# Home Made Qctp



## Holt (Mar 19, 2016)

I have shown this in the Colchester-Clausing area, but some of you might not read that. Those of you that have seen it, just jump on to the next tread.
Last Christmas I decided it would be a good time to mount my home made QCTP that have been lying almost completed for well over a year.
One of the reasons was I didn't own a 4 jaw chuck, but finally I found the right size for a reasonably price, and although I don't have a back plate for it, I mounted it in the 3 jaw and trued up the center cube for drilling and turning the center hole.
The Colchester's compound had a 54mm or 2 1/8" shaft 50mm high the old toolpost rotated about, but I only had space for a 50mm shaft with a height of 20 mm, so it had to be turned down.
The Colchester couldn't swing the compound, and even if it could, I had no place to mount my tooling, but fortunately, I can borrow the machines at work, and the big manuel lathe had no problems swinging that little compound. 
Here we have a couple of pics showing the almost finished mount, I have been making some height adjusters, and need some milling on the locking shims, that are to be mounted on the eccentrics.





I have 10 more or less finished holders, and the clamping side made in two bars, where I think there can be 6-8 holders made.





Here we have the first ten height adjusters.





The design is based on the Rapid toolpost http://www.rapidoriginal.it/

The original purpose of the cube was as a insert for a plastic injection mould (mold in some regions) but it didn't clean up when it was ground, it was sat aside for another project, but the costumer decided that another material was to be used in the future, this material is Impax supreme, a well known tool steel when you want to avoid hardening.
It's origin is the reason for the threated holes 15 mm from the bottom, they where intended for water cooling, I just have to live with them.
I milled two slots on each side, the cube was put in the wire cutter, and all corners were cut in one setup, leaving it very accurate at the mounting areas. 





I am keeping the original spindle, because it have a nice feature, when tightening the cube, a spring loadet dowel pin with a tapered end is released, centering the cube at the right angle, and securing it from turning under heavy load. The opposite hole is for a spring loaded ball for helping centering the cube before tightening.





I have a 7mm thick shim under the cube, here will be made tapered holes for the locking pin, four holes for zero, 90, 180 and 270 degrees, on the two opposite sides, there will be holes made at 30 and 60 degrees, and the two other sites, 45 degree holes will be made.
If I had to make all the holes on each side, they would interfere with each other

I had to mill some grooves on the locking rings, but i haven't got a rotary table, and my mill isn't working yet, so I had to use the lathe for milling.
I mounted a 20mm shaft in the toolholder with the V-groove at the bottom, I used a piece of 5 mm plate from the scrap bin, and drilled a couple of pilot holes for the spanner bolts, they have a point at the end, that fits the pilot holes, so the plate stays in place when the shaft is turned.

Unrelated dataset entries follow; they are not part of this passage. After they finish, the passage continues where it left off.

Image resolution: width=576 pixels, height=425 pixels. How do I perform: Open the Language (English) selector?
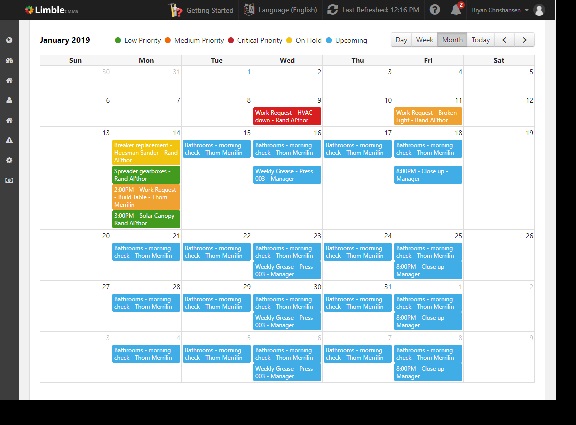point(281,10)
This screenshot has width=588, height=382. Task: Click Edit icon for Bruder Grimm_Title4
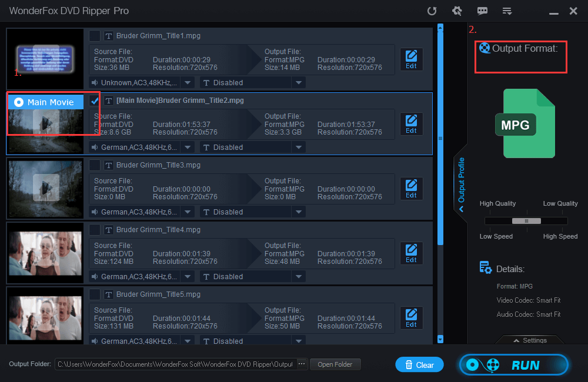click(411, 253)
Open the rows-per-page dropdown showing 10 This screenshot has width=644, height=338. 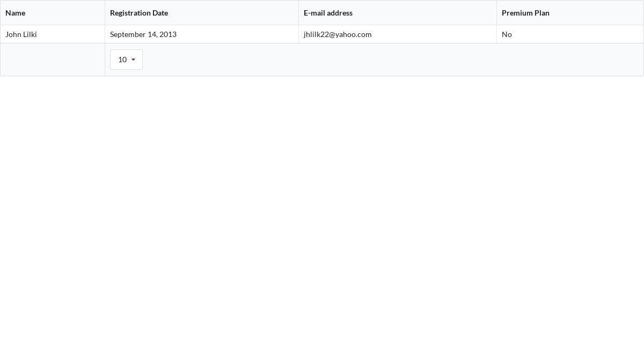[126, 60]
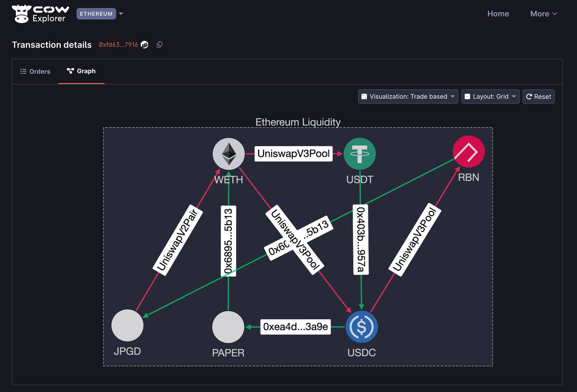Go to the Home page
Screen dimensions: 577x392
point(498,14)
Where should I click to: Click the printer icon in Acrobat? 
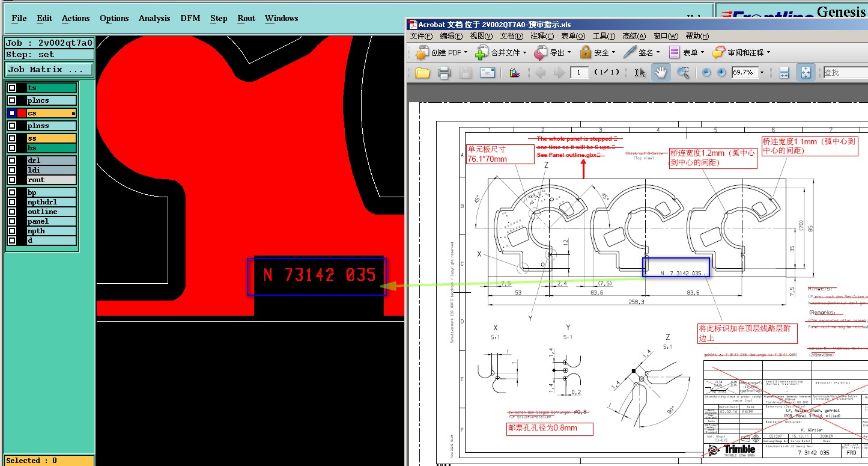tap(444, 73)
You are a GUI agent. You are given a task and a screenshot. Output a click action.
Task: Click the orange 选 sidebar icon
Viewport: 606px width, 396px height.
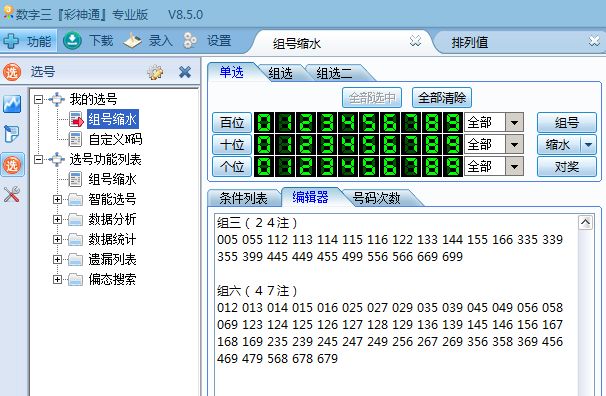pyautogui.click(x=12, y=165)
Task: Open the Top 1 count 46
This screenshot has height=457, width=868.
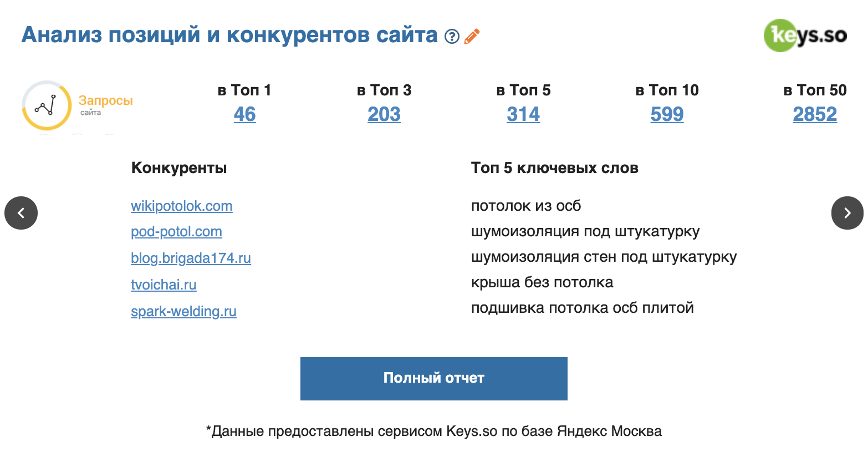Action: tap(244, 114)
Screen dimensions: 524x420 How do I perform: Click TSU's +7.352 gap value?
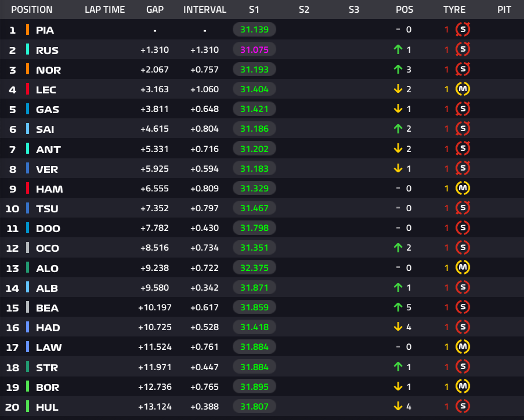pos(154,208)
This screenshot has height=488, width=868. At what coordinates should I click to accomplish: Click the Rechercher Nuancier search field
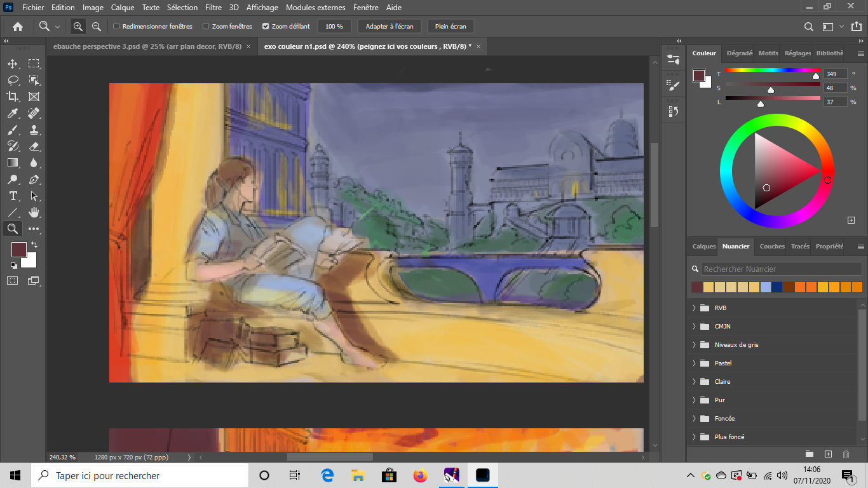782,269
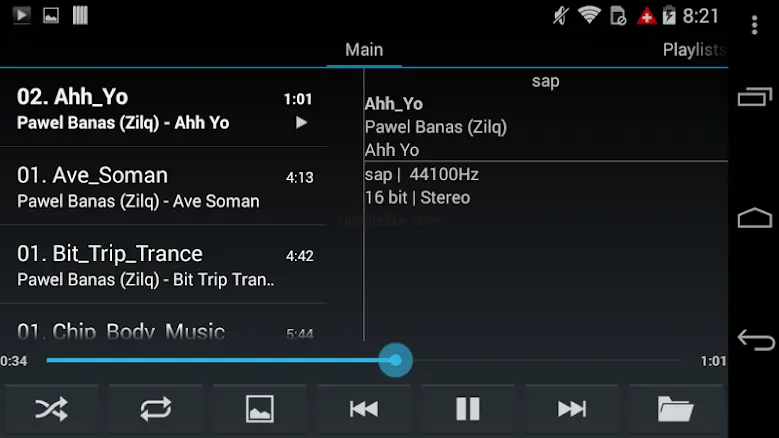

A small vice got the job as handle to turn the shaft.





The touchDRO was of little use for this setup, just showing the cut depth, but a label on the shaft with lines for start and stop points was perfect for the job.



 

Here tree is in place, and the fourth is ready to leave the shaft.


----------



## Silverbullet (Mar 20, 2016)

I have this same type and I like it mine came from enco many years ago. I lucked into it from an eBay deal. I had been looking at qctp and different models. The only one that was perfect I just couldn't come up with there cost the ones with 40 positions that's almost round like abom79 uses. Those I think are Swiss but not certain . I will make a few of the tool holder to some day. Lots of things left to do, if I ever get them done ill be a hundred and twenty years old I think. Yupp I like your lathe and your tool post set up . Thanks


----------



## Holt (Mar 20, 2016)

Silverbullet - Thank you for your kind words, they are much appreciated.
I know exactly what kind of QCTP you are referring to, its the Multifix, we have them on three of our four manual lathes at work, and I would love to have one on my Colchester, but I would have to buy  all of it, because I think making them myself is beyond my skills. If I were to buy 15-20 holders, it would be quite expensive.
I have a link to a company that claims to sell the original model, but it is quite difficult to find its exact origin, it seems to be a French design manufactured in the Swiss, but today, a German company claims to manufacture the original ones.  http://www.createtool.com/list.asp?cid=33  and then there is a lot of clones around as well.


----------



## T Bredehoft (Mar 20, 2016)

Holt said:


> A small vice got the job as handle to turn the shaft.



Nice, make-do should be the more common practice.


----------